WORK REQUIRED: Convert the material into a Markdown table with the columns Row and Line, starting at the line that contains "Click the 等待锁" and stopping after the line that contains "will click(x=492, y=1361).". Leave out blank lines.
- - - -
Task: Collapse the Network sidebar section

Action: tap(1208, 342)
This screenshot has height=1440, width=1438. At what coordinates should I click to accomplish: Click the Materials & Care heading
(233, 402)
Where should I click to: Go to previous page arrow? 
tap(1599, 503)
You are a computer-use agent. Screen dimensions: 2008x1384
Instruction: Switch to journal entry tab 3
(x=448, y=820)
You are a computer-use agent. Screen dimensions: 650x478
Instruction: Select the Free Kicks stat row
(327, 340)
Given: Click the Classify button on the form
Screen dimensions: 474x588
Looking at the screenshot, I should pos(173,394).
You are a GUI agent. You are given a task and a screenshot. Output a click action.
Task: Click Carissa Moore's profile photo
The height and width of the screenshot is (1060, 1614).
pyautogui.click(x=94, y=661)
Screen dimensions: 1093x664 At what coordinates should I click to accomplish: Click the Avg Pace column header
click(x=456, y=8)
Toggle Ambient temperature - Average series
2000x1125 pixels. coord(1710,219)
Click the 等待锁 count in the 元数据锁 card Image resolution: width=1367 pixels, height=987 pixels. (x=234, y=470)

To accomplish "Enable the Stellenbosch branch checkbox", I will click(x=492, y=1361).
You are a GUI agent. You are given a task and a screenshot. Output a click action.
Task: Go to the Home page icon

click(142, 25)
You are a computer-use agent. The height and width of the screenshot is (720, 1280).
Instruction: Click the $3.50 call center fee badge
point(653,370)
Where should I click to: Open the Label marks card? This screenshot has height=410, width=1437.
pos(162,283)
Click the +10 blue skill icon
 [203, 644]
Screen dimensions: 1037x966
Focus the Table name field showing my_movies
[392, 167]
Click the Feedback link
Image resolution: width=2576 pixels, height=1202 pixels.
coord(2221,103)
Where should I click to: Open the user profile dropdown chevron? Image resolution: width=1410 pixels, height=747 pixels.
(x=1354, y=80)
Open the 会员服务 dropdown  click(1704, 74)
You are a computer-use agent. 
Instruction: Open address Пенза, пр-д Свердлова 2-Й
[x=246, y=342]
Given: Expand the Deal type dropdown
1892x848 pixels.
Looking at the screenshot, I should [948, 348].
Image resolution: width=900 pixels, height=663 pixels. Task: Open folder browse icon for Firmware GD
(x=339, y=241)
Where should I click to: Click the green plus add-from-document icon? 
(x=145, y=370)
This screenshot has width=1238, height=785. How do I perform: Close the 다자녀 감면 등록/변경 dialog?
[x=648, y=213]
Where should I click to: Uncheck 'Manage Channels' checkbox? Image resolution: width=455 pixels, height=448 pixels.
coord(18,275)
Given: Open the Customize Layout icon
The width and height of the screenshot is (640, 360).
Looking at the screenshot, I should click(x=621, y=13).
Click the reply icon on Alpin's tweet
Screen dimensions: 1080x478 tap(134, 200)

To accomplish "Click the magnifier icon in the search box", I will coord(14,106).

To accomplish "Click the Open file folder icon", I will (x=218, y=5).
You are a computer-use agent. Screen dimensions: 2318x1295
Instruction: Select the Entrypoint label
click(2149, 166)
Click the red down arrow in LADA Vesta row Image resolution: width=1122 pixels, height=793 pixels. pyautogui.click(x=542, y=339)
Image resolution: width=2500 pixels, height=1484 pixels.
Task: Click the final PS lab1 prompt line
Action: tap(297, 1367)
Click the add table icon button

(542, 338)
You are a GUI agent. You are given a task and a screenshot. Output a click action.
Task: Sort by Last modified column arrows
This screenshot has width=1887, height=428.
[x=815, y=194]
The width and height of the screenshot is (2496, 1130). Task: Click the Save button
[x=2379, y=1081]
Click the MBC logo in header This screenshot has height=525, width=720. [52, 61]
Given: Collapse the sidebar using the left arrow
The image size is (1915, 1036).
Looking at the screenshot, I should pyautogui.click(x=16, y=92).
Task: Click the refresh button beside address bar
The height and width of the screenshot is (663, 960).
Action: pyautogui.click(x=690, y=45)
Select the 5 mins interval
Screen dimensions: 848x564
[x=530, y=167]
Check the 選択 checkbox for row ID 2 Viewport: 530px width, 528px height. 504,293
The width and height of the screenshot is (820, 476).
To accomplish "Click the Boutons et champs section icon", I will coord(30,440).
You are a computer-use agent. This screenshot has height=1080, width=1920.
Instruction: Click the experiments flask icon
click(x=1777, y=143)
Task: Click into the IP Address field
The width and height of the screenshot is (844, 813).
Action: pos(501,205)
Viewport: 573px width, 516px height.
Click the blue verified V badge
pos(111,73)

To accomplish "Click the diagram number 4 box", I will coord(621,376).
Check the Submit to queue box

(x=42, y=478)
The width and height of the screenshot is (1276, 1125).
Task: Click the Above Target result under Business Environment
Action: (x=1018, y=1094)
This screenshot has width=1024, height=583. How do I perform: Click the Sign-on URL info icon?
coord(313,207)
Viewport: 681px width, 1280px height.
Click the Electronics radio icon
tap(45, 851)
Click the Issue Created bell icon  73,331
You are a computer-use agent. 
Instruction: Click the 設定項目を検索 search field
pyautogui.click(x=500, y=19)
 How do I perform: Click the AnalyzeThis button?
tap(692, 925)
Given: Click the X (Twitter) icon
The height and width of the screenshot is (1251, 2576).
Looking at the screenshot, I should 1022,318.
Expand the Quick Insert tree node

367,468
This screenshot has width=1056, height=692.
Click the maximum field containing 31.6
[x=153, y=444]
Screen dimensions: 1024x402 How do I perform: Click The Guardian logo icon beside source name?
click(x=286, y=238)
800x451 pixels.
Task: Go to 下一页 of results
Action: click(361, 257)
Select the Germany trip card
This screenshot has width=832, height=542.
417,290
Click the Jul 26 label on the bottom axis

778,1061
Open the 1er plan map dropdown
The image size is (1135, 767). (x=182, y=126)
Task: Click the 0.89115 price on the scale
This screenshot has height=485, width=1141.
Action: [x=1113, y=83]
- - - -
SOLUTION FOR THIS TASK:
| Row | Line |
|---|---|
| 1 | Click the 等待锁 count in the 元数据锁 card Image resolution: width=1367 pixels, height=987 pixels. (x=234, y=470) |
| 2 | To accomplish "Enable the Stellenbosch branch checkbox", I will click(x=492, y=1361). |